SELECTED EXCERPT:

Neverending saga of Tsukiji market continues as it reopens to tourists again

It was 5:30 a.m. Monday and the tuna auction was ready to begin at Tokyo’s famous Tsukiji fish market, with more than 100 frozen tuna laid out in order.

It was 5:30 a.m. Monday and the tuna auction was ready to begin at Tokyo’s famous Tsukiji fish market, with more than 100 frozen tuna laid out in order. The bell rang and visitors cheered, happy to see an event that was off-limits to them just the day before.

They snapped pictures as the auctioneer called out prices like he was chanting a sutra; buyers bid with quick and subtle hand signals. The auction proceeded at a tremendous speed, and one by one tuna were marked with their buyers’ names. The untrained eye would doubtless have a hard time telling who won what.

“I was dreaming of seeing the auction,” Francois Delahaye, 54, chief operating officer of the French luxury hotel firm Dorchester Collection, said as he waited in line at about 4:30 a.m. to get access to the auction. “I wanted to come here, but the auction was closed.”

Tsukiji fish market, part of the Tokyo Metropolitan Central Wholesale Market, on Monday once again began accepting visitors to its popular frozen tuna auction–but with a significant new rule. The Tokyo metropolitan government, which oversees the market, now limits the number of auction visitors to 140 a day on a first-come, first-served basis.

A magnet for foreign tourists, Tsukiji market has been in the headlines recently over some visitors’ obstructive behavior, such as using flash photography in prohibited areas and touching fish–some people have even kissed them. In 2008, the metropolitan government began allowing sightseers to view the auction only from a designated area.

Nevertheless, the auction continued to be plagued by its growing popularity. Metropolitan authorities finally decided to temporarily close it to the public after more than 500 people crowded into the makeshift observation spot, which has a capacity of only 70, on April 5.

Tsukiji’s popularity has increased through word of mouth and its listing in many travel books as a must-see destination. Also, the annual number of tourists visiting Japan has jumped about 60 percent to more than 8.3 million since the government launched its “Visit Japan Campaign” in 2003.

April usually sees a higher number of foreign travelers due to the cherry blossom season, and an unprecedented number swarmed the Tsukiji market early last month.

But there seems to be more behind Tsukiji’s popularity.

According to Yasutake Tsukamoto, director of the Tourist Information Center run by the Japan National Tourism Organization (JNTO), foreign tourists have become more interested in “experience-oriented” sightseeing.

“Tsukiji starts its day early. Ten years ago we believed foreign tourists went there because of jet lag,” Tsukamoto said. “In recent years, however, they seem to view Tsukiji as a microcosm of Japanese society. By eating at small, crowded eateries shoulder to shoulder with Tsukiji workers, they also feel they’re part of the marketplace.”

Manabu Tsujimura, 57, a member of the Japan Guide Association who gives foreign tourists guided tours to Tsukiji, has been well aware of the entertaining aspects of Tsukiji market, especially the tuna auction.

“I don’t have to explain the auction. Foreign tourists enjoy themselves just by watching it,” he said. “I remember one tourist described Tsukiji as ‘chaos in order.'”

Workers at Tsukiji are astonishingly skilled at handling fish. Only a few kilometers away from the sophisticated Ginza shopping district, the world’s largest fish market handles more than 2,000 tons of fish and other seafood, worth 1.74 billion yen, every day.

SOURCE DATA:
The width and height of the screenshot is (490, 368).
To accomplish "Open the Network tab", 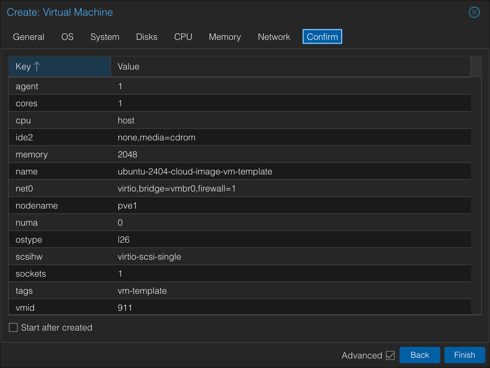I will point(274,37).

EXERCISE REQUIREMENTS:
• a. Condense the paragraph of the Tsukiji market article that begins "Tsukiji fish market, part of the Tokyo Metropolitan Central Wholesale Market" into a single shorter sentence that keeps its main facts.
• b. Proceed with the Tsukiji market article, picking up after its final sentence.
The material placed after the article on Tsukiji market comes from a separate source.

ANSWERS TO THE TASKS:
• a. On Monday, Tsukiji fish market, part of the Tokyo Metropolitan Central Wholesale Market, reopened its frozen tuna auction to visitors under a new rule from the overseeing Tokyo metropolitan government: a daily limit of 140 visitors, admitted on a first-come, first-served basis.

• b.
American Jason Rice, who visited Japan last year, vividly remembers his experience at the market.

“I most enjoyed the frantic order and chaotic calm to the place,” he said. “People were running around in such small areas with the precision only capable of an experienced professional.”

The market dates back to the Edo period (1603-1867), when Tokugawa Ieyasu invited fishermen from Osaka to Edo (present-day Tokyo) to ensure supplies for his castle, and allowed them to sell the remaining fish near Nihombashi bridge. Destroyed by the Great Kanto Earthquake in 1923 and rebuilt in its current location in 1935, the market has been what its Web site calls “a kitchen for 12 million people in Tokyo.”

Located at a crossroads for both domestic and international trade in seafood, Tsukiji is a symbol of the global fish industry. When a trade ban on bluefin tuna was proposed under the Washington Convention, media worldwide carried pictures and footage of the Tsukiji market and reported the opinions of workers there.

Harvard University Prof. Theodore Bestor, an American anthropologist who conducted extensive fieldwork at Tsukiji market, called it “a genuine attraction that does nothing to promote itself as such.”

“Tsukiji is closely attuned to the subtleties of Japanese food culture and to the representations of national cultural identity that cloak cuisine, but this is also the market that drives the global fishing industry, from sea urchin divers in Maine to shrimp farmers in Thailand, from Japanese long-liners in the Indian Ocean to Croatian tuna ranchers in the Adriatic,” he wrote in his book, “Tsukiji: The Fish Market at the Center of the World.”

But not everyone is happy. Market participants have been ambivalent about their workplace becoming a tourist attraction.

“We’ve never tried to attract people to Tsukiji as a tourist spot, but it became one,” said Yoshiaki Takagi, the market’s deputy chief. “There are still many calls to close the auction to the public.”

Large numbers of people wandering around with cameras often inconvenience market workers and cause problems in temperature control and sanitation management. Motorized carts running at a high speed also pose a risk to visitors–about 400 accidents have been reported each year.

Flash photography can blind auction participants whose finger signals affect multimillion yen trades.

“This is a wholesale market. Basically, we don’t want ordinary people to come in here,” said Fumihiro Ogawa, vice chairman of the Tokyo fish market wholesalers’ cooperative federation.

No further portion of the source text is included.